Many of the little bands were composed of painters, poets, filmmakers, performance artists, and other non-musicians who enjoyed the opportunity to realise their naive musical ideas. Little band member John Murphy explained that "a lot of the original participants were artists who applied the Dada sort of approach of their painting". One journalist described the little bands' output as "sloppy, clangy and discordant. By turns, they could sound equally fantastic: a mixture of epileptic drum machine rhythms, stabbing synth lines and creepy/witty lyrics making for oddly compelling results." Some members of the scene had received proper training in electronic music and composition, including Whirlywirld's Ollie Olsen, who studied under Melbourne-based composer Felix Werder.

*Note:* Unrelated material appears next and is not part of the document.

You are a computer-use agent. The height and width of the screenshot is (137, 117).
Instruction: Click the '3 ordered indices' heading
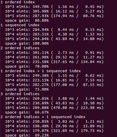(x=20, y=94)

Little band member and radio announcer Alan Bamford began recording Little Band Nights using a TEAC reel-to-reel tape recorder and a Shure microphone. Immediately following each gig, he caught a tram to 3RRR's Fitzroy premises, where he broadcast the tapes on his midnight show. The scene continued to grow, and at later nights, up to ten little bands would perform. The little bands interacted with other distinct post-punk scenes in Melbourne, such as the St Kilda scene centred at the Crystal Ballroom, where they occasionally supported The Birthday Party and Crime & the City Solution. The "wild and chaotic" nature of the little bands stood in stark contrast to "the more academic form of experimentalism" of Tsk Tsk Tsk, Essendon Airport, Ernie Althoff, David Chesworth, and others associated with the Clifton Hill scene. According to Murphy, the little bands reviled the "Clifton Hill mob" for being against emotion in music, while Tsk Tsk Tsk founder Philip Brophy regarded the Little Band scene as anti-intellectual, and its music "harsh and sometimes painful".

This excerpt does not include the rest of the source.